The considerations which plaintiff urges, however, are not of para*32mount importance in a Commission determination under section 27 of the Act. The supreme court has repeatedly held that it is the interests of the public as a whole, rather than the interests of a smaller group of individuals, which are to be protected. (Illinois Central R.R. Co. v. Illinois Commerce Com. (1947), 397 Ill. 323, 74 N.E.2d 545; Yowell v. Cleveland, Cincinnati, Chicago & St. Louis Ry. Co. (1935), 360 Ill. 272, 195 N.E. 667; O’Keefe v. Chicago Ry. Co. (1933), 354 Ill. 645, 188 N.E. 815; Campbell v. Illinois Commerce Com. (1929), 334 Ill. 293, 165 N.E. 790; Roy v. Illinois Commerce Com. (1926), 322 Ill. 452, 153 N.E. 648.) Therefore, it is incumbent upon the Commission to make findings on the interests of the public as a whole. In that vein, the Commission found that the sale “enables Edison to dispose of an uneconomic asset and acquire substantial funds to be used to provide public utility services to its customers at a lesser cost ***.”

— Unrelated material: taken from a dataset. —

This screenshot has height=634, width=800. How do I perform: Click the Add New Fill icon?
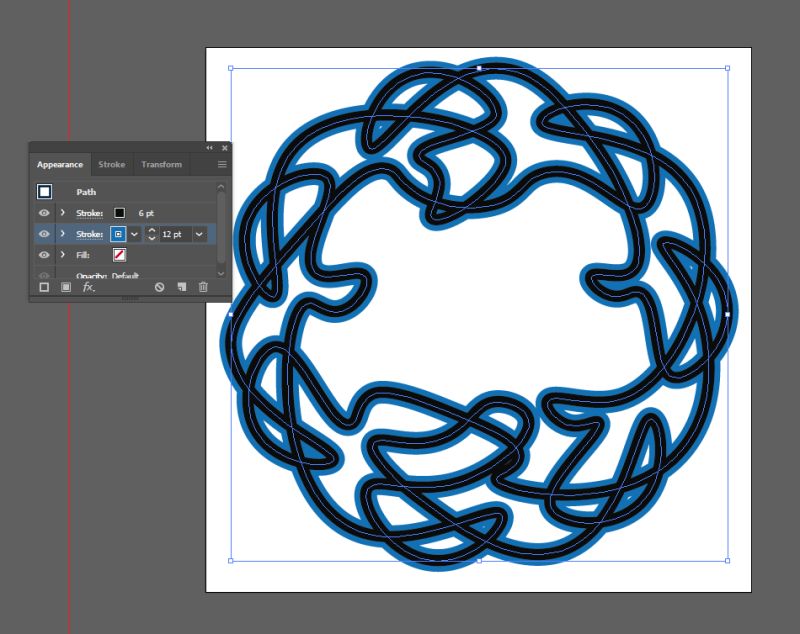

Plaintiff does not refer us to any evidence before the Commission which refutes this finding, and since we must accept it as true unless plaintiff meets its burden of proving the contrary, we cannot say that it is against the manifest weight of the evidence. In addition, the record contains uncontradicted evidence that the site was not being used by Edison for disposal purposes; that such use would be uneconomical; and that sale of the property would improve Edison’s financial position by reducing the amount of money it would have to raise through other sources and eliminating expenses required to maintain the Quarry.

Plaintiff contends, however, relying on Klopf v. Illinois Commerce Com. (1977), 54 Ill. App. 3d 491, 369 N.E.2d 906, that the Commission should have given considerable weight to its interests in deciding whether to approve the sale. This reliance is misplaced. In Klopf, a railroad proposed to sell a right-of-way it no longer needed to adjoining landowners. The Department of Conservation wished to acquire a portion thereof for a nature trail to be used by the public, and petitioned the Commission for permission to institute condemnation proceedings against the railroad. Although the railroad had proceeded to sell the property without prior approval, the Commission granted the Department’s petition and denied that of the railroad for approval of the sales. The Commission found that condemnation by the Department offered a substantially greater financial return than sale, and that the property was affected with a public interest although no longer required for the specific purposes of the utility.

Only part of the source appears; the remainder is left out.